For this task, every record below must be reproduced exactly.

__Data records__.
■ ■ ■

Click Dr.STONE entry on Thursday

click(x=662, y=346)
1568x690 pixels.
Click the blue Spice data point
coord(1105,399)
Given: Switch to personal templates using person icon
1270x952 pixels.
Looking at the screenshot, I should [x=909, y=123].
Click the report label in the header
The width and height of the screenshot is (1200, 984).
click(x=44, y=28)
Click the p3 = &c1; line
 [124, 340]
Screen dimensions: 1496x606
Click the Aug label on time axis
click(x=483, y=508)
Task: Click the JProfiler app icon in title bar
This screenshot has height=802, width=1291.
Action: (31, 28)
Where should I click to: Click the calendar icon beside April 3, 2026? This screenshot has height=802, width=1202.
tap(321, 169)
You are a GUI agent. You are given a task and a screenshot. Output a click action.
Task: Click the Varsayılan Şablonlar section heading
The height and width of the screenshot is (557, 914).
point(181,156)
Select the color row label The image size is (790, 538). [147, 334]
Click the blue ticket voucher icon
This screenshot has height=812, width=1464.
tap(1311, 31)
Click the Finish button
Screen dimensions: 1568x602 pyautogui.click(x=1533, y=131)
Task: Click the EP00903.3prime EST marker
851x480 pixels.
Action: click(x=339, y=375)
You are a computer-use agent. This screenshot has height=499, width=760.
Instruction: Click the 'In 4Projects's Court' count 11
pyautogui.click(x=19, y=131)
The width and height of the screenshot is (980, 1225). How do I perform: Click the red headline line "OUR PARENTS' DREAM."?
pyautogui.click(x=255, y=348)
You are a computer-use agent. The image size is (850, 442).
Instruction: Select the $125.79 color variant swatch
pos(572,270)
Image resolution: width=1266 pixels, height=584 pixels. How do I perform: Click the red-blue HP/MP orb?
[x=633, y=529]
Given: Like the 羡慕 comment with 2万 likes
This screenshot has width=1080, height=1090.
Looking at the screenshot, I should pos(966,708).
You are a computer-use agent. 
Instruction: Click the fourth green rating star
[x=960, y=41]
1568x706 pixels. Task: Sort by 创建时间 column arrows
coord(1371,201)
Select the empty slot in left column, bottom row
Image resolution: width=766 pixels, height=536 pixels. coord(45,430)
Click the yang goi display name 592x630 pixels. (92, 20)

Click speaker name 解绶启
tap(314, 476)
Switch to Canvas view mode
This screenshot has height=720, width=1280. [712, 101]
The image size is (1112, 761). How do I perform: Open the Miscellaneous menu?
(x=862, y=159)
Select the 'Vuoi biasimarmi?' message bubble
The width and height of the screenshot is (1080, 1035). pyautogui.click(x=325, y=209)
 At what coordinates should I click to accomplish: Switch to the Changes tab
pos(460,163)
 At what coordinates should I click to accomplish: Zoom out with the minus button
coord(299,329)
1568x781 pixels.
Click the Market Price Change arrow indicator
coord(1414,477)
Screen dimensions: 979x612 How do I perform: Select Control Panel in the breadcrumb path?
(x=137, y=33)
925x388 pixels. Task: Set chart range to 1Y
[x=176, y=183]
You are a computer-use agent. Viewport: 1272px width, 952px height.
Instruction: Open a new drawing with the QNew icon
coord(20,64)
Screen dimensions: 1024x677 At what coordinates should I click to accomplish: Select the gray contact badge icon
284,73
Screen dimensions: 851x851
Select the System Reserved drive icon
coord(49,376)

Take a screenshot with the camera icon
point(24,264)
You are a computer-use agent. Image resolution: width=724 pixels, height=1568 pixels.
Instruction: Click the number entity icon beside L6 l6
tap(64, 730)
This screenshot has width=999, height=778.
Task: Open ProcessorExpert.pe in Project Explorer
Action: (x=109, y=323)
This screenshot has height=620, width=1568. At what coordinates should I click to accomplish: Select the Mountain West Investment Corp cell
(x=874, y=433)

■ ■ ■

__EXERCISE SOLUTION__.
Click Dr.STONE entry on Thursday

click(x=662, y=346)
1568x690 pixels.
Click the blue Spice data point
coord(1105,399)
Given: Switch to personal templates using person icon
1270x952 pixels.
Looking at the screenshot, I should [x=909, y=123].
Click the report label in the header
The width and height of the screenshot is (1200, 984).
click(x=44, y=28)
Click the p3 = &c1; line
 [124, 340]
Screen dimensions: 1496x606
Click the Aug label on time axis
click(x=483, y=508)
Task: Click the JProfiler app icon in title bar
This screenshot has height=802, width=1291.
Action: (31, 28)
Where should I click to: Click the calendar icon beside April 3, 2026? This screenshot has height=802, width=1202.
tap(321, 169)
You are a GUI agent. You are given a task and a screenshot. Output a click action.
Task: Click the Varsayılan Şablonlar section heading
The height and width of the screenshot is (557, 914).
point(181,156)
Select the color row label The image size is (790, 538). [147, 334]
Click the blue ticket voucher icon
This screenshot has height=812, width=1464.
tap(1311, 31)
Click the Finish button
Screen dimensions: 1568x602 pyautogui.click(x=1533, y=131)
Task: Click the EP00903.3prime EST marker
851x480 pixels.
Action: click(x=339, y=375)
You are a computer-use agent. This screenshot has height=499, width=760.
Instruction: Click the 'In 4Projects's Court' count 11
pyautogui.click(x=19, y=131)
The width and height of the screenshot is (980, 1225). How do I perform: Click the red headline line "OUR PARENTS' DREAM."?
pyautogui.click(x=255, y=348)
You are a computer-use agent. The image size is (850, 442).
Instruction: Select the $125.79 color variant swatch
pos(572,270)
Image resolution: width=1266 pixels, height=584 pixels. How do I perform: Click the red-blue HP/MP orb?
[x=633, y=529]
Given: Like the 羡慕 comment with 2万 likes
This screenshot has width=1080, height=1090.
Looking at the screenshot, I should pos(966,708).
You are a computer-use agent. 
Instruction: Click the fourth green rating star
[x=960, y=41]
1568x706 pixels. Task: Sort by 创建时间 column arrows
coord(1371,201)
Select the empty slot in left column, bottom row
Image resolution: width=766 pixels, height=536 pixels. coord(45,430)
Click the yang goi display name 592x630 pixels. (92, 20)

Click speaker name 解绶启
tap(314, 476)
Switch to Canvas view mode
This screenshot has height=720, width=1280. [712, 101]
The image size is (1112, 761). How do I perform: Open the Miscellaneous menu?
(x=862, y=159)
Select the 'Vuoi biasimarmi?' message bubble
The width and height of the screenshot is (1080, 1035). pyautogui.click(x=325, y=209)
 At what coordinates should I click to accomplish: Switch to the Changes tab
pos(460,163)
 At what coordinates should I click to accomplish: Zoom out with the minus button
coord(299,329)
1568x781 pixels.
Click the Market Price Change arrow indicator
coord(1414,477)
Screen dimensions: 979x612 How do I perform: Select Control Panel in the breadcrumb path?
(x=137, y=33)
925x388 pixels. Task: Set chart range to 1Y
[x=176, y=183]
You are a computer-use agent. Viewport: 1272px width, 952px height.
Instruction: Open a new drawing with the QNew icon
coord(20,64)
Screen dimensions: 1024x677 At what coordinates should I click to accomplish: Select the gray contact badge icon
284,73
Screen dimensions: 851x851
Select the System Reserved drive icon
coord(49,376)

Take a screenshot with the camera icon
point(24,264)
You are a computer-use agent. Image resolution: width=724 pixels, height=1568 pixels.
Instruction: Click the number entity icon beside L6 l6
tap(64, 730)
This screenshot has width=999, height=778.
Task: Open ProcessorExpert.pe in Project Explorer
Action: (x=109, y=323)
This screenshot has height=620, width=1568. At what coordinates should I click to accomplish: Select the Mountain West Investment Corp cell
(x=874, y=433)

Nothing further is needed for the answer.